# How long will it take....



## AJ2086 (Jun 1, 2002)

to see changes in DirecTV after Murdoch gets control. I can't wait I think he will do wonders for DirecTV.


----------



## DCSholtis (Aug 7, 2002)

He will AJ....My guess that within 6 months after he gets approval you will begin to see the first changes...


----------



## normang (Nov 14, 2002)

Depends, the first thing to change is rates will probably go up.


----------



## Karl Foster (Mar 23, 2002)

> _Originally posted by normang _
> *Depends, the first thing to change is rates will probably go up. *


What do you base this on? If I remember correctly, both providers recently raised rates without any ownership changes. If D* raises rates, I'd be willing to bet E* won't be far behind to raise rates on everything but AT50, which they pledged not to raise for two years.


----------



## DCSholtis (Aug 7, 2002)

You watch I bet just as a nice screw you to Charlie...when Rupert comes on board I can actually see him REDUCE rates a bit....at least for awhile.


----------



## mnassour (Apr 23, 2002)

Well, we can all speculate on this all day and all night. But Murdoch's track record is that he will *not* lose money on an enterprise, so I would bet that there will certainly be no rate reduction.
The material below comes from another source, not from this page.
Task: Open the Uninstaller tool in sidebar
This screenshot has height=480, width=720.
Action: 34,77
And in the past News Corporation has closed money-losing divisions once it is determined that there is no hope of a turnaround. No, I'm not saying he'd spend $7+ billion on DirecTV just to shut it down . But I do feel safe in saying that money-losing parts of the company will be gone....and quickly.


----------



## Jacob S (Apr 14, 2002)

If DirecTv raises rates then they will not be as competitive and will be at a disadvantage. If they lower rates they will be at an advantage and more competitive. Its their choice, lose customers or gain customers?


----------



## DCSholtis (Aug 7, 2002)

I think Rupert is going to want to gain customers...I still would look for a reduction....to as I stated above......deliver a nice Screw You, Charlie message.


----------



## SamC (Jan 20, 2003)

IMHO, the rates will stay the same for a good long time. 

The major changes:

The Big Book of Why The Customer is Always Wrong from which the CSRs search for a reason not to help the customer will be destroyed.

The lie "were in negioations" will be replaced by "Yes, we have that channel".
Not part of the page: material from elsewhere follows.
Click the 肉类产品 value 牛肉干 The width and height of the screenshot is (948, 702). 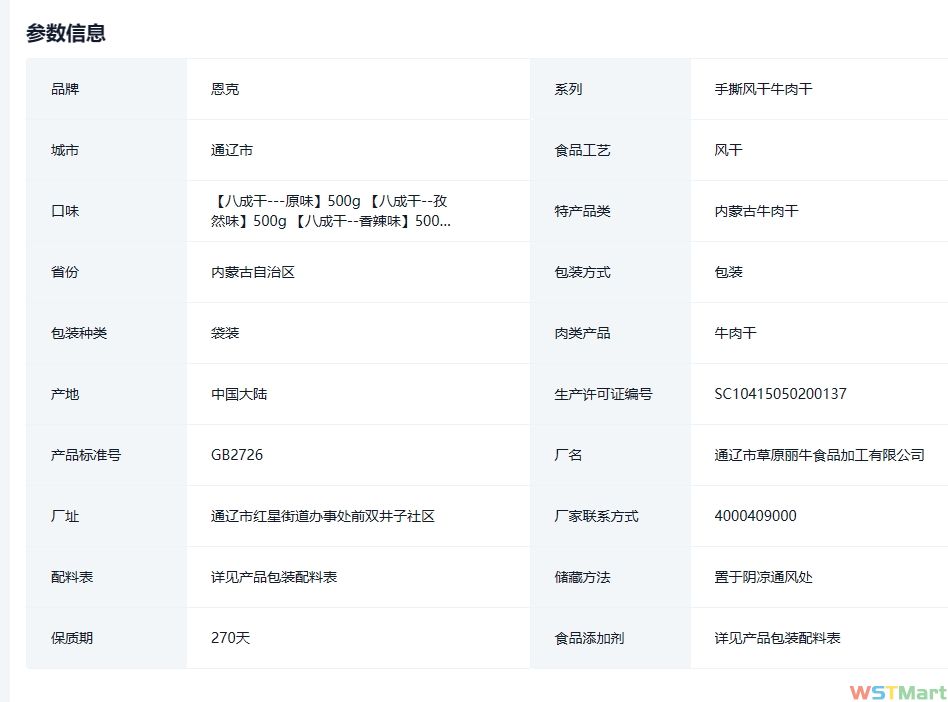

GM will no longer run the place. How can that be a bad thing?

Channel number assignments will be redone (CNN will be OFF 202 on day one)

Fox, with direct (no pun intended) guarentee that a channel will be carried on Direct, will launch several new channels. I expect to see Fox Financial News Channel, a channel devoted to Fox's Australian and British entertainment and sports programming, and Fox's new Fuel (X-games type stuff) channel.


----------



## markh (Mar 24, 2002)

Changes?

"Sitting in with Tanya this month on DirecTV news we have Brit Hume. Tanya and Brit will have info on next weeks Rupert Rap, where you get to talk to the CEO"


----------



## Jacob S (Apr 14, 2002)

Yes, channel additions to be expected, mostly Fox owned channels, and Fox HD will be right up there too when available. Lets see what he does to compete against Dish and then see how Dish retaliates.


----------



## Karl Foster (Mar 23, 2002)

> _Originally posted by markh _
> *Changes?
> 
> "Sitting in with Tanya this month on DirecTV news we have Brit Hume. Tanya and Brit will have info on next weeks Rupert Rap, where you get to talk to the CEO"   *


If he gets to, when do I get a chance? She is yummy! Maybe with Fox at the helm, she can wear outfits like this on the Direttv Info show:


----------



## DCSholtis (Aug 7, 2002)

YESSSSSSSSSSSSSSSSSSSSSSSSSSSSSSSSSSSSSSSSSSSSSS!!!!!!!


----------



## markh (Mar 24, 2002)

Shoot, I think Fox may REQUIRE her to dress like that. DirecTV news might get more veiwers than some of the regular channels.


----------



## mnassour (Apr 23, 2002)

> _Originally posted by Jacob S _
> *Yes, channel additions to be expected, mostly Fox owned channels, and Fox HD will be right up there too when available. Lets see what he does to compete against Dish and then see how Dish retaliates. *


Jacob, Jacob, Jacob...there *is* no "Fox HD" and Murdoch has said as much on several occasions. For the purposes of OTA broadcast, he considers it a money-losing proposition.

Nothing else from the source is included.